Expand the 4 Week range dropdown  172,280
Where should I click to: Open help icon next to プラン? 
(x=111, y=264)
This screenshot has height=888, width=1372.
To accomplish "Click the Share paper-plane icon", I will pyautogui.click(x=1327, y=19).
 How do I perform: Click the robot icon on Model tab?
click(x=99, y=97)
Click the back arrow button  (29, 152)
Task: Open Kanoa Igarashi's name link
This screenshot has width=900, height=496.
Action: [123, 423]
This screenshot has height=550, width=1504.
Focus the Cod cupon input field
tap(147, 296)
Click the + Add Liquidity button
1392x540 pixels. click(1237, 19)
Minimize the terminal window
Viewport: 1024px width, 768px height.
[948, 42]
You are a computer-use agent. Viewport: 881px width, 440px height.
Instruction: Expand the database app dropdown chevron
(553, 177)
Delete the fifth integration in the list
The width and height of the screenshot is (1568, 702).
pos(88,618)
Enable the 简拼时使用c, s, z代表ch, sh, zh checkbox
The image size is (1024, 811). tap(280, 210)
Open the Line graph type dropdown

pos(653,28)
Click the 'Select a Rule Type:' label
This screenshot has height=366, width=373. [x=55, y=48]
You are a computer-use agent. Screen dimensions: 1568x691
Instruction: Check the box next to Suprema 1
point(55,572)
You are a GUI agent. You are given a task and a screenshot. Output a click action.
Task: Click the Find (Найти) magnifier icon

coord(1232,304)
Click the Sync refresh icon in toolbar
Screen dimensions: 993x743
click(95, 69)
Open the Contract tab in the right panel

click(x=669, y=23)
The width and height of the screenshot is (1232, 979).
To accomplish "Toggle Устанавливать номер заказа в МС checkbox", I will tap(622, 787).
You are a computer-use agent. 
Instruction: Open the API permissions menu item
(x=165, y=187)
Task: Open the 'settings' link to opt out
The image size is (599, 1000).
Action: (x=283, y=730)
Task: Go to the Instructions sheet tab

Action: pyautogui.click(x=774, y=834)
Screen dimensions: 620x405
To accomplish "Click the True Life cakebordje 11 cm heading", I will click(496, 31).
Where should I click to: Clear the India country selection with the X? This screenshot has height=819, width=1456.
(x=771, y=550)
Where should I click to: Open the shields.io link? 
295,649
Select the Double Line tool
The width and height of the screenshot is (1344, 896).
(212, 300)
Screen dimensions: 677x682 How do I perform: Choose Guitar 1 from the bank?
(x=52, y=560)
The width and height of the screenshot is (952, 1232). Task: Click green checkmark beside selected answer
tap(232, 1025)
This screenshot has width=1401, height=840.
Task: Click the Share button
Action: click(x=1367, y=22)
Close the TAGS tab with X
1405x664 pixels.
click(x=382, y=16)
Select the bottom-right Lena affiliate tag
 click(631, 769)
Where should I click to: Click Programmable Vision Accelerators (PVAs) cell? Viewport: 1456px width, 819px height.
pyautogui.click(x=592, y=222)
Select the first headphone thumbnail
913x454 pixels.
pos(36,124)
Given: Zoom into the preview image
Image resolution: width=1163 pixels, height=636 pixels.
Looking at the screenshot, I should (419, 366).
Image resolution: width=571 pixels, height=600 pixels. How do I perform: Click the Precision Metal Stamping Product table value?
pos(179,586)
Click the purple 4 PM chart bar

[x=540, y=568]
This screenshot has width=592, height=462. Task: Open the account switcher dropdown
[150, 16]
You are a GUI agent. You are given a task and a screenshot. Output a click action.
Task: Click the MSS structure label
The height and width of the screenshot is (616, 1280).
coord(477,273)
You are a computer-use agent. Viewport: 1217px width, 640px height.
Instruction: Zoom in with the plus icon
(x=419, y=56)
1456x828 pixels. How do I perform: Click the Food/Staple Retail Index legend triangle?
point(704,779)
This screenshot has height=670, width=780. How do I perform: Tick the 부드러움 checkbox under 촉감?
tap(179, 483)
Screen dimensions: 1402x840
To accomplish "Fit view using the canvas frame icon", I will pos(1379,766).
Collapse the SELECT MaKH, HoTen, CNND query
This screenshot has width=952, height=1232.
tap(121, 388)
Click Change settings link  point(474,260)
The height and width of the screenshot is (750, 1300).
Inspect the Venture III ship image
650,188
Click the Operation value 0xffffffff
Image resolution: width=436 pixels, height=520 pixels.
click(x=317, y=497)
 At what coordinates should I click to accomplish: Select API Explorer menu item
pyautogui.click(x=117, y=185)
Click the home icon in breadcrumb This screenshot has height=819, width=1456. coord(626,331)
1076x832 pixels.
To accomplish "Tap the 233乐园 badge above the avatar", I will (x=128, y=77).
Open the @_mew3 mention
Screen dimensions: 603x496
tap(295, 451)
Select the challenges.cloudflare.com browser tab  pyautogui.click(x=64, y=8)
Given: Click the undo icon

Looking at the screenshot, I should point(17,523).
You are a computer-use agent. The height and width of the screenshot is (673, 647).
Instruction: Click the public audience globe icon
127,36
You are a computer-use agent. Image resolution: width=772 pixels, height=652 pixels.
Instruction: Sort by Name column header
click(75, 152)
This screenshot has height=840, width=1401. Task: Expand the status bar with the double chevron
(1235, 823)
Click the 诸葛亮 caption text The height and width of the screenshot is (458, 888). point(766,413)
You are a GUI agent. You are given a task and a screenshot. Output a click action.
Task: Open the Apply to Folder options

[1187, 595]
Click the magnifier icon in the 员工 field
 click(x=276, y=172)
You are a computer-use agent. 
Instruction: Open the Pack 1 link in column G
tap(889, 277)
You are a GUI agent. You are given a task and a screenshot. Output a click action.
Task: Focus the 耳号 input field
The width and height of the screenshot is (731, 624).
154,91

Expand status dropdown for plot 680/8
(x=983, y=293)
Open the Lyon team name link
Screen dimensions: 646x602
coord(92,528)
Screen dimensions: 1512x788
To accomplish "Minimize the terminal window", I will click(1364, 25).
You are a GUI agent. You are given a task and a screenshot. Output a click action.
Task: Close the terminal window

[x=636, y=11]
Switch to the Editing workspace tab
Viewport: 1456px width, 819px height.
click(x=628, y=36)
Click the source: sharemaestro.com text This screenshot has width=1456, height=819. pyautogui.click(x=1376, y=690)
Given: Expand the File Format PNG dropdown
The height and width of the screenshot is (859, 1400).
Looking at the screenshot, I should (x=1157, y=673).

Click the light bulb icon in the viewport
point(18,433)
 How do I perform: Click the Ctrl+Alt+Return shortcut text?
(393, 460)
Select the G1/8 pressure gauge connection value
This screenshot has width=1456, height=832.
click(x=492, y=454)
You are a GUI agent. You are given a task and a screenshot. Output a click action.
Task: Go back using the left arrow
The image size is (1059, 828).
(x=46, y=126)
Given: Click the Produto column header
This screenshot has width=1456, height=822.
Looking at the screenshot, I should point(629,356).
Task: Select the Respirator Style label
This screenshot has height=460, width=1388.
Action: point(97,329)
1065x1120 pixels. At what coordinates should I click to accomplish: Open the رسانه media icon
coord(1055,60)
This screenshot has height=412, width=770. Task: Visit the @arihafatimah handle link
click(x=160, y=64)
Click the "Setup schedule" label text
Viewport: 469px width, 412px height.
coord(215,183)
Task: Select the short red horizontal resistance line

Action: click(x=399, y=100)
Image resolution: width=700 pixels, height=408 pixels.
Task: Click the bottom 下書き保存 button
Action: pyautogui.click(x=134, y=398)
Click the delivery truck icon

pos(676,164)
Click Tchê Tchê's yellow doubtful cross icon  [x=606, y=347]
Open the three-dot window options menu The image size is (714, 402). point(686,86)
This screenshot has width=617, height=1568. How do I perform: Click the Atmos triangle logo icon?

====================

*The problem*.
Show each line of the entries that contains the word "terminal".

*Solution below*.
Minimize the terminal window
To accomplish "Minimize the terminal window", I will click(1364, 25).
Task: Close the terminal window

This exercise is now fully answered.